La décision du Film Fund pourrait poser de sérieux ennuis au réalisateur Adolf El Assal. Le fils de parents égyptiens est présenté dans l’industrie comme l’une des étoiles montantes du cinéma luxembourgeois. Les trois millions d’euros du Luxembourg représentent la majeure partie du financement qui s’élève à 5,8 millions d’euros. Le quadragénaire que tout le monde prénomme «Ady» dans l’industrie, explique à Reporter.lu: «Je suis à 100% d’accord que le Film Fund ait pris la décision de suspendre les aides financières pour ‚Hooped‘.»

«Compte tenu du contexte dans l’industrie du film, je comprends que le Film Fund n’avait pas d’autre choix», nous dit le scénariste. «Le problème vient du fait que j’ai dit publiquement que ce film avait une partie autobiographique.» Des propos qu’il tient entretemps à nuancer. Il dit aujourd’hui que le film « Sawah» est à 1% autobiographique et qu’il n’est qu’en partie inspiré de faits réels.

Adolf El Assal est présenté comme l’une des étoiles montantes du film luxembourgeois. Ses films ont déjà gagné plusieurs prix à des festivals de films internationaux.  (Photo: Mike Zenari)

«Mon intention n’a jamais été de blesser ma sœur. Je ne fais pas de films pour blesser ou pour choquer», assure le cinéaste. Il explique que le contexte familial a toujours été très tendu et semé de drames. «J’ai quitté la maison à l’âge de 16 ans et je n’ai pas été le témoin des abus sexuels», dit-il. «J’étais très triste et choqué, lorsque j’ai appris ce qu’a subi ma sœur.» Et de poursuivre: «C’est une coïncidence que mon père figure dans le film ‚Sawah‘».

Le scénariste explique qu’il devait dans l’urgence pourvoir ce tout petit rôle «qui n’apparaît même pas 5 minutes dans le film». Qu’il avait en tête un autre acteur qui s’est désisté à la dernière minute et qu’il cherchait au Luxembourg «un homme arabe âgé» pour jouer le père du protagoniste. «Le choix n’était pas énorme et le temps pressait.»

«Je peux par contre vous dire qu’il ne s’agit nullement d’un rôle glorifiant», assure Adolf El Assal. «Je comprends que ma sœur ait fait cette assimilation. Mais je trouve injuste les insinuations de son avocat dans la lettre qu’il a adressée au Film Fund.» Le cinéaste explique, par ailleurs, que l’histoire du film «Hooped» n’a rien à voir avec celle de «Sawah». Avant, dans la presse, il avait dit que «Sawah» était le premier film d’une trilogie autour de la quête d’identité.
* * *
(ÉNONCÉ A) Quelles quantités chiffrées (montants, pourcentages, âges, durées) le texte sur Adolf El Assal mentionne-t-il ? Donnez-les toutes, dans l'ordre où elles apparaissent.
(ÉNONCÉ B)
Répondez à ces questions à partir du texte sur Adolf El Assal.
(i) Par quel prénom tout le monde l'appelle-t-il dans l'industrie ?
(ii) Selon ses propos d'aujourd'hui, dans quelle proportion le film «Sawah» est-il autobiographique ?
(iii) À quel âge a-t-il quitté la maison ?
(ÉNONCÉ C) Citez le passage du texte sur Adolf El Assal qui commence par «Adolf El Assal est» et se termine par «(Photo: Mike Zenari)».

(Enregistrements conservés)
* * *
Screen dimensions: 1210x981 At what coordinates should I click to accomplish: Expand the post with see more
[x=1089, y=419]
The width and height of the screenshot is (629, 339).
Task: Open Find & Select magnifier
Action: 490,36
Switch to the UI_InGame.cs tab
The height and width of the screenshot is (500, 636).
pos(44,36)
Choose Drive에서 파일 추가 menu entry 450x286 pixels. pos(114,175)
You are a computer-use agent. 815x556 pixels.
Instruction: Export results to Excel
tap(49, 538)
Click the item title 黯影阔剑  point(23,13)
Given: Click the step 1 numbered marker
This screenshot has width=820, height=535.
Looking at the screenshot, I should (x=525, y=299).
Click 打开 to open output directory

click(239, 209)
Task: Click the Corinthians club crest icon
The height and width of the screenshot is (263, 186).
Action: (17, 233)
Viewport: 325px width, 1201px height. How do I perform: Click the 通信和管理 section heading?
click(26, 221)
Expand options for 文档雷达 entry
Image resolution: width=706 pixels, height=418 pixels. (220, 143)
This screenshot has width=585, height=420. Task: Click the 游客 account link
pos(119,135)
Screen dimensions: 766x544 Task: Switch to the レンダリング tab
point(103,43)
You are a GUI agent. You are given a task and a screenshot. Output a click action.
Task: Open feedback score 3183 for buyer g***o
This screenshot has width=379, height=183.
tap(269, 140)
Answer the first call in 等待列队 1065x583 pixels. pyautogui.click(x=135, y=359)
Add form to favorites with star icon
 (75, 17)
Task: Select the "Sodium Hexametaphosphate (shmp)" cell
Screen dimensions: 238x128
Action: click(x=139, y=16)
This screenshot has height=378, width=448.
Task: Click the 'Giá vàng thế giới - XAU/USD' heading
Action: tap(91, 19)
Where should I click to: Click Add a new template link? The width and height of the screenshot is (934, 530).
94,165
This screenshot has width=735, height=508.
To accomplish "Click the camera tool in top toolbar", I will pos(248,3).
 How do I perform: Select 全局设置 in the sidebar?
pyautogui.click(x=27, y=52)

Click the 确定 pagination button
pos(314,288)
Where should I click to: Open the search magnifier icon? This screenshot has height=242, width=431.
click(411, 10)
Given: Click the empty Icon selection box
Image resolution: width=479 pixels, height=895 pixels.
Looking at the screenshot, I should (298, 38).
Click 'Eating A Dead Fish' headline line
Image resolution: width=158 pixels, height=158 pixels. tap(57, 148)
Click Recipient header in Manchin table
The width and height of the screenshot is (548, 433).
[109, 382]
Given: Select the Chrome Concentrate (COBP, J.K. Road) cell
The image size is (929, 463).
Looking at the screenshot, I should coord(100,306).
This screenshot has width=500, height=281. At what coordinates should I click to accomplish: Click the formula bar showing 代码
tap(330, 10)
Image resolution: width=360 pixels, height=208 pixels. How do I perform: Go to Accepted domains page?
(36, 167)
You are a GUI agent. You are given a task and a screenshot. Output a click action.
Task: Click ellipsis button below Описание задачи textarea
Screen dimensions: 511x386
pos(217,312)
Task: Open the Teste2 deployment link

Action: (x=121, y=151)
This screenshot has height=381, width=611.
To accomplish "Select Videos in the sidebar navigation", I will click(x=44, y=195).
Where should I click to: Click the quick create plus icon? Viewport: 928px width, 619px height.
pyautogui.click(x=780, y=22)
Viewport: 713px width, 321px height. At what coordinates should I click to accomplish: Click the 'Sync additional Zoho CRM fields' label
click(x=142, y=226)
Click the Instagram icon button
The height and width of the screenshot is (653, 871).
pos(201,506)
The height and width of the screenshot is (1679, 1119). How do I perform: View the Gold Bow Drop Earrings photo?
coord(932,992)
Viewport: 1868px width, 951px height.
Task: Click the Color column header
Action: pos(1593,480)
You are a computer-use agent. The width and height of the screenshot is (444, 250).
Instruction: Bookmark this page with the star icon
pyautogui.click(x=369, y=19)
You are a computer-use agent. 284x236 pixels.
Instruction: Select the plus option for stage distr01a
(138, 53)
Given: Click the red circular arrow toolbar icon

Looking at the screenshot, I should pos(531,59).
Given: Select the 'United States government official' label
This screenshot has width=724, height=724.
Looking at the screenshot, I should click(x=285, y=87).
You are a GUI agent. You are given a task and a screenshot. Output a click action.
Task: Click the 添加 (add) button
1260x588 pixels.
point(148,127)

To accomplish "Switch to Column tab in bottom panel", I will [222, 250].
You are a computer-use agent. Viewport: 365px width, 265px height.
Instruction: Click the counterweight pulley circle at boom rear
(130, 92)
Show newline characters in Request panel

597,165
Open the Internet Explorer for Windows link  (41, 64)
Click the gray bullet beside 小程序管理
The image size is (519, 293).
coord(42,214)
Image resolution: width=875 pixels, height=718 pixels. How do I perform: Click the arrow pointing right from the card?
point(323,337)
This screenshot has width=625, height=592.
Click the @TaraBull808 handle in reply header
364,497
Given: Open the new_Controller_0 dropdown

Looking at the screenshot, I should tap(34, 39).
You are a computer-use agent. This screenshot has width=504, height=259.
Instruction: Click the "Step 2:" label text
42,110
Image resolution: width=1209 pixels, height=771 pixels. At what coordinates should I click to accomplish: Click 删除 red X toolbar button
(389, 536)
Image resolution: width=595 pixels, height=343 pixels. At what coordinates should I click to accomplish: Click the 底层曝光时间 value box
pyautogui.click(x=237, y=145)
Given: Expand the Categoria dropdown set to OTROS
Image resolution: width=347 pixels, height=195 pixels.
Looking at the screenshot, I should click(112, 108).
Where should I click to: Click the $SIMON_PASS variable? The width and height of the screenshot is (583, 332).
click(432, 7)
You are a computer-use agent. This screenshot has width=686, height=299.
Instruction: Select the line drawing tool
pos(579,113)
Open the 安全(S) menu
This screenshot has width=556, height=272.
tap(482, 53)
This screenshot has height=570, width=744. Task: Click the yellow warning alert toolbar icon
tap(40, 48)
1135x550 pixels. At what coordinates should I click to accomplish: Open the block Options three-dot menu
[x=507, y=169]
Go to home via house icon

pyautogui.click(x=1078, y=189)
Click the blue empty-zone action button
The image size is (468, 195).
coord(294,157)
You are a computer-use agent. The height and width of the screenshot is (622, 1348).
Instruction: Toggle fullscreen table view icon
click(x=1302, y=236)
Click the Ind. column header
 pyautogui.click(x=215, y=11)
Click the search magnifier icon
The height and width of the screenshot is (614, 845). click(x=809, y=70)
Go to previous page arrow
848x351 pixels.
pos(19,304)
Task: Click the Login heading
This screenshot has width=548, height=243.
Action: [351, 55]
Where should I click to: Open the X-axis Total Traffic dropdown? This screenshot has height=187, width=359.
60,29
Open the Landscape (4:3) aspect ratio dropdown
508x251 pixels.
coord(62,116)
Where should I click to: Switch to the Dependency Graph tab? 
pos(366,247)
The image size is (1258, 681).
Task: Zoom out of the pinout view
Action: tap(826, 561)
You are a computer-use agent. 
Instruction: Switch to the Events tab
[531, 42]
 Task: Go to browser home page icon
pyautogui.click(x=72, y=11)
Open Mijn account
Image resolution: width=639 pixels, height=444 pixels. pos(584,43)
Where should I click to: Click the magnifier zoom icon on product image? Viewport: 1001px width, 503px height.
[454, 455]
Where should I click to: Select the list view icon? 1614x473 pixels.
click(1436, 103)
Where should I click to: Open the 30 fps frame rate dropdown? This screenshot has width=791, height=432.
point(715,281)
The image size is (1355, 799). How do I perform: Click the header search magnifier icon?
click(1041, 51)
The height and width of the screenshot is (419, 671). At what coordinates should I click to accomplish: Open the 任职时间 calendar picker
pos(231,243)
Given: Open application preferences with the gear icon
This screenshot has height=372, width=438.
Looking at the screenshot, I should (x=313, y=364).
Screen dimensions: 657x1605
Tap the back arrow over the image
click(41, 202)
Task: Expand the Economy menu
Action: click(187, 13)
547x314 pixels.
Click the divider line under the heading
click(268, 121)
* * *
(RÉPONSE A)
- trois millions d'euros
- 5,8 millions d'euros
- 100 %
- 1 %
- 16 ans
- 5 minutes

(RÉPONSE B)
(i) «Ady».
(ii) À 1 %.
(iii) À 16 ans.

(RÉPONSE C)
Adolf El Assal est présenté comme l’une des étoiles montantes du film luxembourgeois. Ses films ont déjà gagné plusieurs prix à des festivals de films internationaux.  (Photo: Mike Zenari)